Source:
# # # # #

The setting of the measurement time interval 890 is not limited thereto. If a state in which the output temperature is determined as normal or the measurement state is in the steady state continues, the measurement time interval 890 may be gradually increased up to a predetermined maximum time interval. Alternatively, if the determined result of the output temperature varies from normal to anomalous, the measurement time interval 890 may be switched to a predetermined minimum time interval, and if the determined result remains anomalous, the measurement time interval 890 may be gradually increase up to a predetermined anomalous time interval. Also, a configuration is possible in which the measurement time interval is set to a minimum time interval at the start of measurement, and during the unsteady state, the measurement time interval is gradually increased according to the length of time during which an unsteady state continues, up to a predetermined unsteady state regular time interval. Increasing the time interval results in less power consumption.

2-2. Procedure of Temperature Measurement Processing

FIG. 7 is a flowchart illustrating a procedure of temperature measurement processing executed by the computation processing unit 300 in accordance with the temperature measurement program 810 stored in the storage unit 800.

First, the computation processing unit 300 makes initial settings (step A1). Here, a heat balance relative coefficient 840 is set. The value of the heat balance relative coefficient 840 may be set through an input operation of the operation unit 400. Alternatively, it is also possible to set a heat balance relative coefficient 840 determined by the computation processing unit 300 by using input of a correct temperature at the measurement area measured with another temperature measurement device and the detected temperatures obtained from the first temperature sensor 11 and the second temperature sensor 12. In the case of the latter, the heat balance relative coefficient 840 can be calculated according to Equation (16) given above.

An estimation constant 850 is also set when the initial settings are made.

# # # # #

Available data:
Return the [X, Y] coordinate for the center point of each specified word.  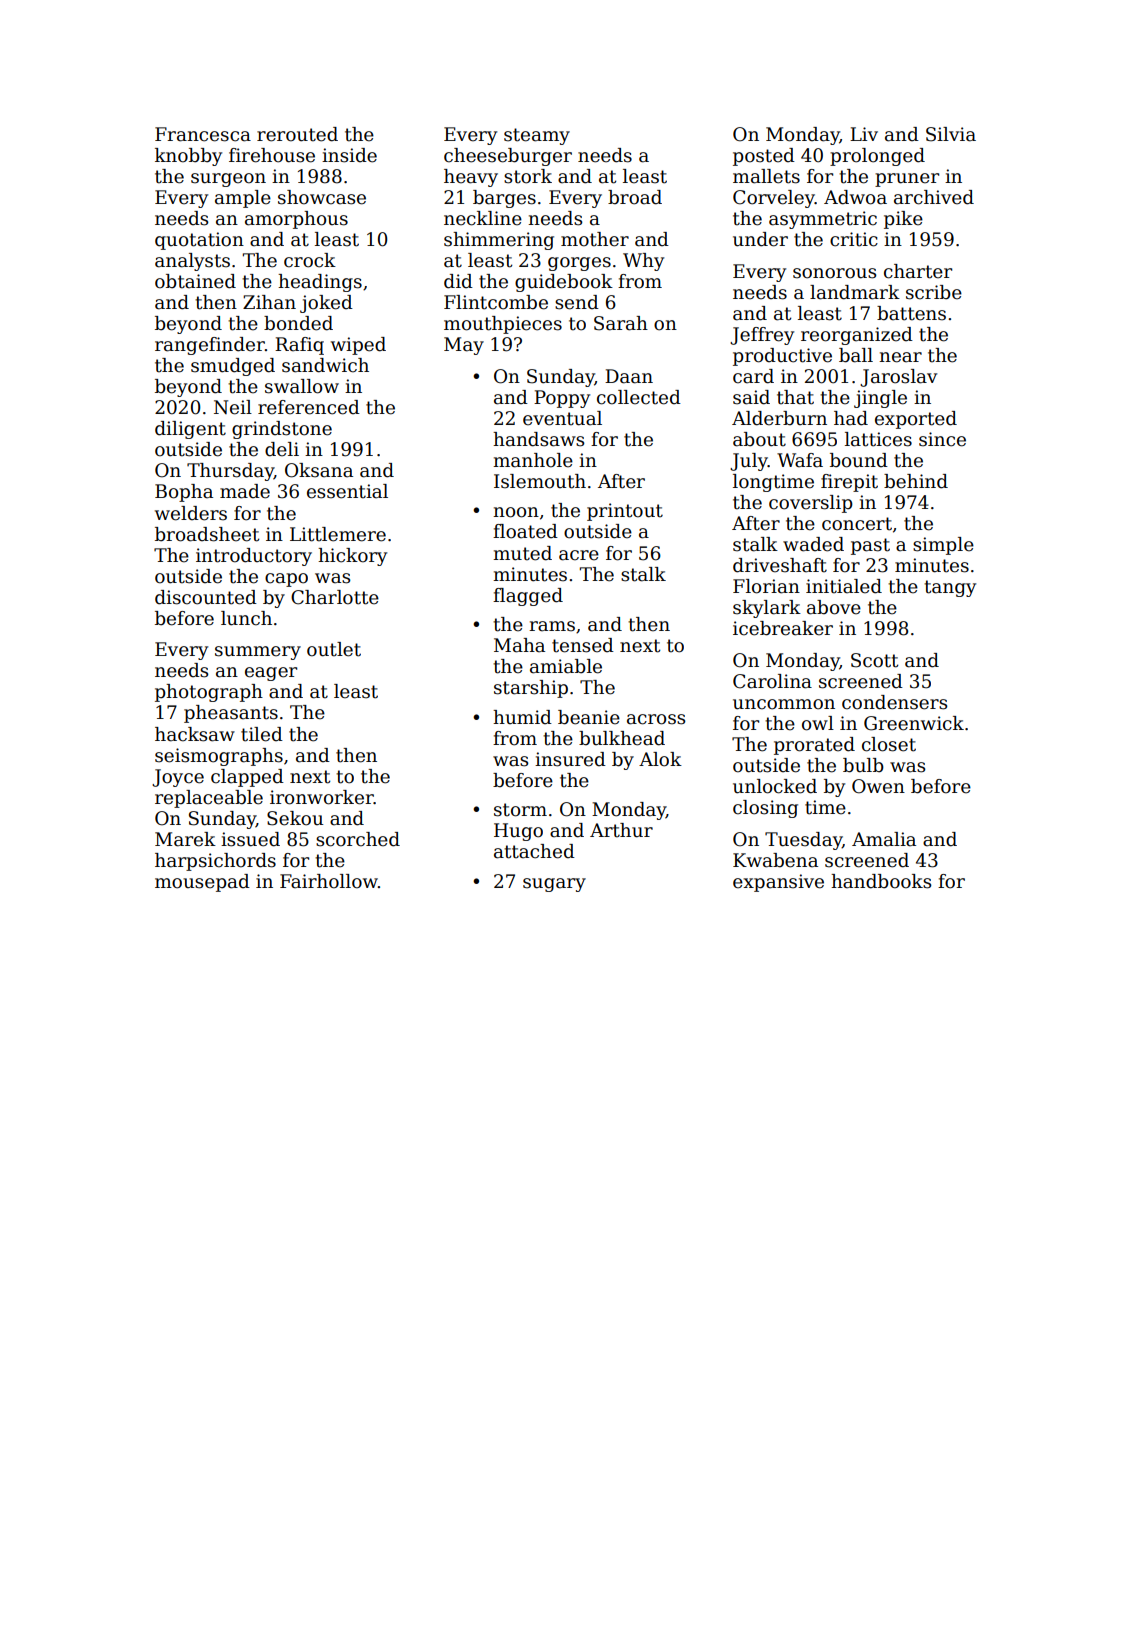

# # # # #

Stated exercise A: Repeat from the temperature measurement text everything from "First, the computation" down to "settings are made.".
Stated exercise B: Name each predetermined time interval that the temperature measurement text gives as a value the measurement time interval can be set to or raised to.

Correct response A:
First, the computation processing unit 300 makes initial settings (step A1). Here, a heat balance relative coefficient 840 is set. The value of the heat balance relative coefficient 840 may be set through an input operation of the operation unit 400. Alternatively, it is also possible to set a heat balance relative coefficient 840 determined by the computation processing unit 300 by using input of a correct temperature at the measurement area measured with another temperature measurement device and the detected temperatures obtained from the first temperature sensor 11 and the second temperature sensor 12. In the case of the latter, the heat balance relative coefficient 840 can be calculated according to Equation (16) given above.

An estimation constant 850 is also set when the initial settings are made.

Correct response B:
- predetermined maximum time interval
- predetermined minimum time interval
- predetermined anomalous time interval
- predetermined unsteady state regular time interval